#### RECORDS SUPPLIED:
- Opening Delimiter -
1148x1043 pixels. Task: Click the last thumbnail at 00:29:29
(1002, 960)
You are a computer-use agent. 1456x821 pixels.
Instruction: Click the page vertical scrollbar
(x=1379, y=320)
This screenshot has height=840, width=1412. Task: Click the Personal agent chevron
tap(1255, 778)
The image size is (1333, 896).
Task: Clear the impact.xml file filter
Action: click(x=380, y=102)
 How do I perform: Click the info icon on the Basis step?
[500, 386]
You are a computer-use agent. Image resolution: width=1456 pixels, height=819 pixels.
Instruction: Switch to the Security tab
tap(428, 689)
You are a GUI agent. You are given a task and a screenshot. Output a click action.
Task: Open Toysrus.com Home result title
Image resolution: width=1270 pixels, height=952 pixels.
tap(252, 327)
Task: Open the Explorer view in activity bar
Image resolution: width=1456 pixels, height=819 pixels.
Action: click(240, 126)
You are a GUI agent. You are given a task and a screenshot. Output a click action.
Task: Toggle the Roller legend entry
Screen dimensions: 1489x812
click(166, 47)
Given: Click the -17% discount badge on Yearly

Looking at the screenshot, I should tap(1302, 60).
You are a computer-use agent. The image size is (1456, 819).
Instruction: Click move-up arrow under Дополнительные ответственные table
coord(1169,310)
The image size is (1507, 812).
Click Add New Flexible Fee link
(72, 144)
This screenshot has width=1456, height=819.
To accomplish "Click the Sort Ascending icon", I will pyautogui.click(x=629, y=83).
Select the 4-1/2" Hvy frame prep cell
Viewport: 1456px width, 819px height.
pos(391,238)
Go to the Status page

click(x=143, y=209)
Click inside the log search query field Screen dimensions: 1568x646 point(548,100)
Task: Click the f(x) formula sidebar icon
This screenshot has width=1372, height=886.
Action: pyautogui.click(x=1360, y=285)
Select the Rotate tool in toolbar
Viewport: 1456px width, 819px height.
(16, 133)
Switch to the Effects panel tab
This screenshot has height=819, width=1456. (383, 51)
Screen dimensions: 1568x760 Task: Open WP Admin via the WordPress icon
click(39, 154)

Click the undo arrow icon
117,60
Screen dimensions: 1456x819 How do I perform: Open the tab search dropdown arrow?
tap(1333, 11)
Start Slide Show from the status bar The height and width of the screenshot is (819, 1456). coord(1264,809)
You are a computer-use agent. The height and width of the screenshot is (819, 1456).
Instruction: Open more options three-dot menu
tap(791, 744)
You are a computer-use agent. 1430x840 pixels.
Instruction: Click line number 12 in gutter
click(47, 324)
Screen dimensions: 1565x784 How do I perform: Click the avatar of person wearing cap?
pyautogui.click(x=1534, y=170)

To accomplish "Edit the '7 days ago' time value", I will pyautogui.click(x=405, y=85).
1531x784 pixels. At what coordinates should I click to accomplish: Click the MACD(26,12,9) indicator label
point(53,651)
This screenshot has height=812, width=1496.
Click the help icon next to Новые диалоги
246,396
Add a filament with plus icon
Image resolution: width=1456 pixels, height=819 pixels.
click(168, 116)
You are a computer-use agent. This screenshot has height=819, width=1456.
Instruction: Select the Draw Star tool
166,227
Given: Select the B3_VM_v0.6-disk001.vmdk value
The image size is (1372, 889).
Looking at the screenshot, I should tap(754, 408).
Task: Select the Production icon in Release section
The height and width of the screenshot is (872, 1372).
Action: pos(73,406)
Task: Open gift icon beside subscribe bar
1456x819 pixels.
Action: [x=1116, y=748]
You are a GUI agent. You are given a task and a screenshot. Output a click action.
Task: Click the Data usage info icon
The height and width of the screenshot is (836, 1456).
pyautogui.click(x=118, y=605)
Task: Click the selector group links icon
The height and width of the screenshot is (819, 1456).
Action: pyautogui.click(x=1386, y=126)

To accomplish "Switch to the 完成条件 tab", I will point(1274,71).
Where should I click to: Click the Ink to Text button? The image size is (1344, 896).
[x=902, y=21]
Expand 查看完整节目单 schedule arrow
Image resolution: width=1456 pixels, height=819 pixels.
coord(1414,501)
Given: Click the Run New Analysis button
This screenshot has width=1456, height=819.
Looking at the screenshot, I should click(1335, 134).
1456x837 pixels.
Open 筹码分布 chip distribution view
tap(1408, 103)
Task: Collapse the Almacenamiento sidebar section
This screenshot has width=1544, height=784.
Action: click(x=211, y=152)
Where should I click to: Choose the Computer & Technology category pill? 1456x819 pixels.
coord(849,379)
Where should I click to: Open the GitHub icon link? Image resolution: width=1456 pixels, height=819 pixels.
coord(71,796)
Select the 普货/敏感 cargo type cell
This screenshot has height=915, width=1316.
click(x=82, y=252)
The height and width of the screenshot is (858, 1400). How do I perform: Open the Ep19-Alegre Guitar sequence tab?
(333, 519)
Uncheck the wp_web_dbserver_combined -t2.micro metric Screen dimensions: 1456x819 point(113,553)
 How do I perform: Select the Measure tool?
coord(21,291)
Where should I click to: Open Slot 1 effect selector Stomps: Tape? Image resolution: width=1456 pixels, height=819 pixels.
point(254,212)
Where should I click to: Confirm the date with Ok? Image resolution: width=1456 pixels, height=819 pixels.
- Closing Delimiter -
#### REQUIRED WORK:
All of the data above needs to be written out again, exactly.

#### YOUR RESPONSE:
1148x1043 pixels. Task: Click the last thumbnail at 00:29:29
(1002, 960)
You are a computer-use agent. 1456x821 pixels.
Instruction: Click the page vertical scrollbar
(x=1379, y=320)
This screenshot has height=840, width=1412. Task: Click the Personal agent chevron
tap(1255, 778)
The image size is (1333, 896).
Task: Clear the impact.xml file filter
Action: click(x=380, y=102)
 How do I perform: Click the info icon on the Basis step?
[500, 386]
You are a computer-use agent. Image resolution: width=1456 pixels, height=819 pixels.
Instruction: Switch to the Security tab
tap(428, 689)
You are a GUI agent. You are given a task and a screenshot. Output a click action.
Task: Open Toysrus.com Home result title
Image resolution: width=1270 pixels, height=952 pixels.
tap(252, 327)
Task: Open the Explorer view in activity bar
Image resolution: width=1456 pixels, height=819 pixels.
Action: click(240, 126)
You are a GUI agent. You are given a task and a screenshot. Output a click action.
Task: Toggle the Roller legend entry
Screen dimensions: 1489x812
click(166, 47)
Given: Click the -17% discount badge on Yearly

Looking at the screenshot, I should tap(1302, 60).
You are a computer-use agent. The image size is (1456, 819).
Instruction: Click move-up arrow under Дополнительные ответственные table
coord(1169,310)
The image size is (1507, 812).
Click Add New Flexible Fee link
(72, 144)
This screenshot has width=1456, height=819.
To accomplish "Click the Sort Ascending icon", I will pyautogui.click(x=629, y=83).
Select the 4-1/2" Hvy frame prep cell
Viewport: 1456px width, 819px height.
pos(391,238)
Go to the Status page

click(x=143, y=209)
Click inside the log search query field Screen dimensions: 1568x646 point(548,100)
Task: Click the f(x) formula sidebar icon
This screenshot has width=1372, height=886.
Action: pyautogui.click(x=1360, y=285)
Select the Rotate tool in toolbar
Viewport: 1456px width, 819px height.
(16, 133)
Switch to the Effects panel tab
This screenshot has height=819, width=1456. (383, 51)
Screen dimensions: 1568x760 Task: Open WP Admin via the WordPress icon
click(39, 154)

Click the undo arrow icon
117,60
Screen dimensions: 1456x819 How do I perform: Open the tab search dropdown arrow?
tap(1333, 11)
Start Slide Show from the status bar The height and width of the screenshot is (819, 1456). coord(1264,809)
You are a computer-use agent. The height and width of the screenshot is (819, 1456).
Instruction: Open more options three-dot menu
tap(791, 744)
You are a computer-use agent. 1430x840 pixels.
Instruction: Click line number 12 in gutter
click(47, 324)
Screen dimensions: 1565x784 How do I perform: Click the avatar of person wearing cap?
pyautogui.click(x=1534, y=170)

To accomplish "Edit the '7 days ago' time value", I will pyautogui.click(x=405, y=85).
1531x784 pixels. At what coordinates should I click to accomplish: Click the MACD(26,12,9) indicator label
point(53,651)
This screenshot has height=812, width=1496.
Click the help icon next to Новые диалоги
246,396
Add a filament with plus icon
Image resolution: width=1456 pixels, height=819 pixels.
click(168, 116)
You are a computer-use agent. This screenshot has height=819, width=1456.
Instruction: Select the Draw Star tool
166,227
Given: Select the B3_VM_v0.6-disk001.vmdk value
The image size is (1372, 889).
Looking at the screenshot, I should tap(754, 408).
Task: Select the Production icon in Release section
The height and width of the screenshot is (872, 1372).
Action: pos(73,406)
Task: Open gift icon beside subscribe bar
1456x819 pixels.
Action: [x=1116, y=748]
You are a GUI agent. You are given a task and a screenshot. Output a click action.
Task: Click the Data usage info icon
The height and width of the screenshot is (836, 1456).
pyautogui.click(x=118, y=605)
Task: Click the selector group links icon
The height and width of the screenshot is (819, 1456).
Action: pyautogui.click(x=1386, y=126)

To accomplish "Switch to the 完成条件 tab", I will point(1274,71).
Where should I click to: Click the Ink to Text button? The image size is (1344, 896).
[x=902, y=21]
Expand 查看完整节目单 schedule arrow
Image resolution: width=1456 pixels, height=819 pixels.
coord(1414,501)
Given: Click the Run New Analysis button
This screenshot has width=1456, height=819.
Looking at the screenshot, I should click(1335, 134).
1456x837 pixels.
Open 筹码分布 chip distribution view
tap(1408, 103)
Task: Collapse the Almacenamiento sidebar section
This screenshot has width=1544, height=784.
Action: click(x=211, y=152)
Where should I click to: Choose the Computer & Technology category pill? 1456x819 pixels.
coord(849,379)
Where should I click to: Open the GitHub icon link? Image resolution: width=1456 pixels, height=819 pixels.
coord(71,796)
Select the 普货/敏感 cargo type cell
This screenshot has height=915, width=1316.
click(x=82, y=252)
The height and width of the screenshot is (858, 1400). How do I perform: Open the Ep19-Alegre Guitar sequence tab?
(333, 519)
Uncheck the wp_web_dbserver_combined -t2.micro metric Screen dimensions: 1456x819 point(113,553)
 How do I perform: Select the Measure tool?
coord(21,291)
Where should I click to: Open Slot 1 effect selector Stomps: Tape? Image resolution: width=1456 pixels, height=819 pixels.
point(254,212)
Where should I click to: Confirm the date with Ok? Image resolution: width=1456 pixels, height=819 pixels.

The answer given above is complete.